The Need for Cloud Backup During Remote Work

It’s one thing to lose your data during a cyberattack or another unexpected event, but losing your integrity and goodwill is a completely different ballgame. All the years of hard work you invested in building your company will be in jeopardy if you suffer a loss of customer data. When your customers have no reason to trust you, they will simply take their business elsewhere rather than waiting for you to bounce back. Whether it is an ordinary human error or a deliberate cyberattack, the risk of losing your critical data is significantly higher when your employees are working remotely.

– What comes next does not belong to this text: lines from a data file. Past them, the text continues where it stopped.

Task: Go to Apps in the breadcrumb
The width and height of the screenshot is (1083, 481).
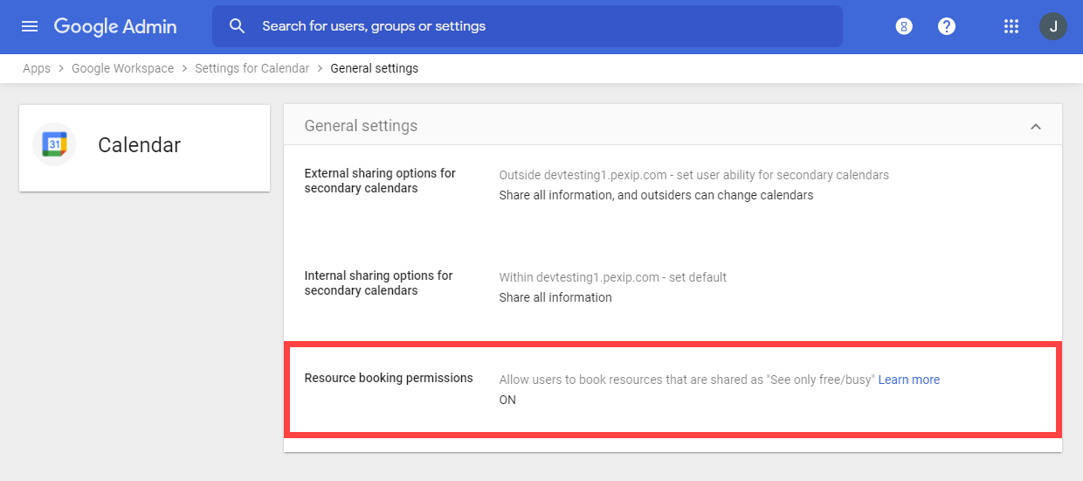Action: (x=37, y=68)
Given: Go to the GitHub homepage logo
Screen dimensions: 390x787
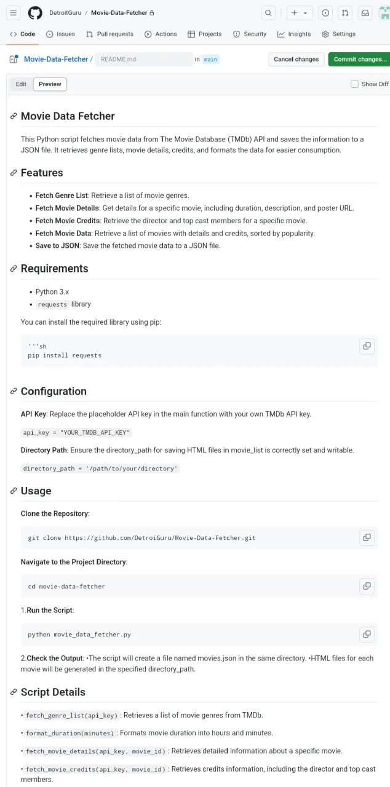Looking at the screenshot, I should pos(35,13).
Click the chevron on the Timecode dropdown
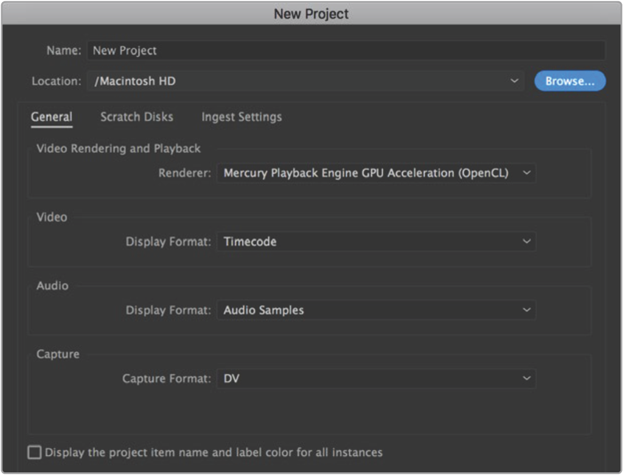 (526, 242)
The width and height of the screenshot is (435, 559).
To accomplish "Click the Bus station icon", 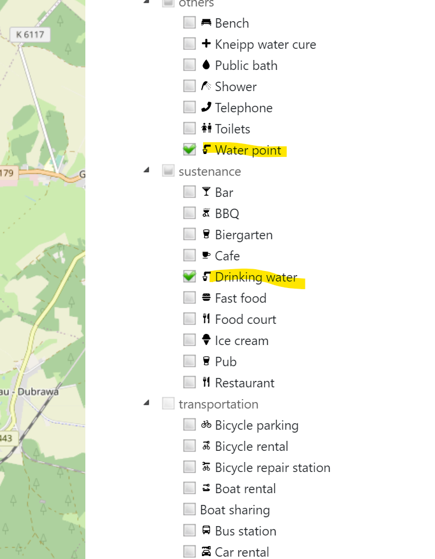I will pos(206,531).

Best Practices For Cloud Backup

When you use the 3-2-1 backup rule, cloud storage inevitably becomes a part of your backup strategy. As per this rule, you make three copies of your data, store two copies on different media (e.g: hard drive and local storage appliance) and store one copy off-site in the form of cloud backup. You may also expand this rule by storing multiple copies of your data in different cloud locations.

Apart from the data storage rule, the following best practices could guide you with your backup planning:

Know Your Recovery Objectives

In case of data failure, you need to know how quickly you can recover before your losses become irrecoverable (Recovery Time Objective) and how much data can you afford to lose from your last backup time (Recovery Point Objective). This helps you come up with a solid plan that ensures business continuity and disaster recovery.

Prioritize Your Data

Businesses store all kinds of data every day. But which data is critical to your business recovery? Your backup plan should prioritize that first and then proceed with other data. A good cloud backup plan should outline different strategies for different kinds of data.

Monitor Your Backup Process

What’s worse than losing your data during a data loss event? Finding out that the backup data you have diligently stored is corrupted. You don’t want to be in such a position, especially after a catastrophic data loss. You need to monitor your backup process to make sure your backup operations are carried out without a glitch.

Test Your Backup and Recovery

Test your backup and recovery: Testing is a great way to ensure everything works as planned when disaster strikes. Testing is a great way to identify the issues in your backup process and should be a part of your regular backup plan.

Backup Your SaaS Data

Your G Suite and Office 365 data is secure. However, there is a misconception that these don’t need any backups. Although your SaaS vendors are responsible for providing the backup infrastructure, they do not guarantee the safety of your data or take accountability for any financial losses resulting from it. Make sure your backup plan has a strategy for your SaaS data as well.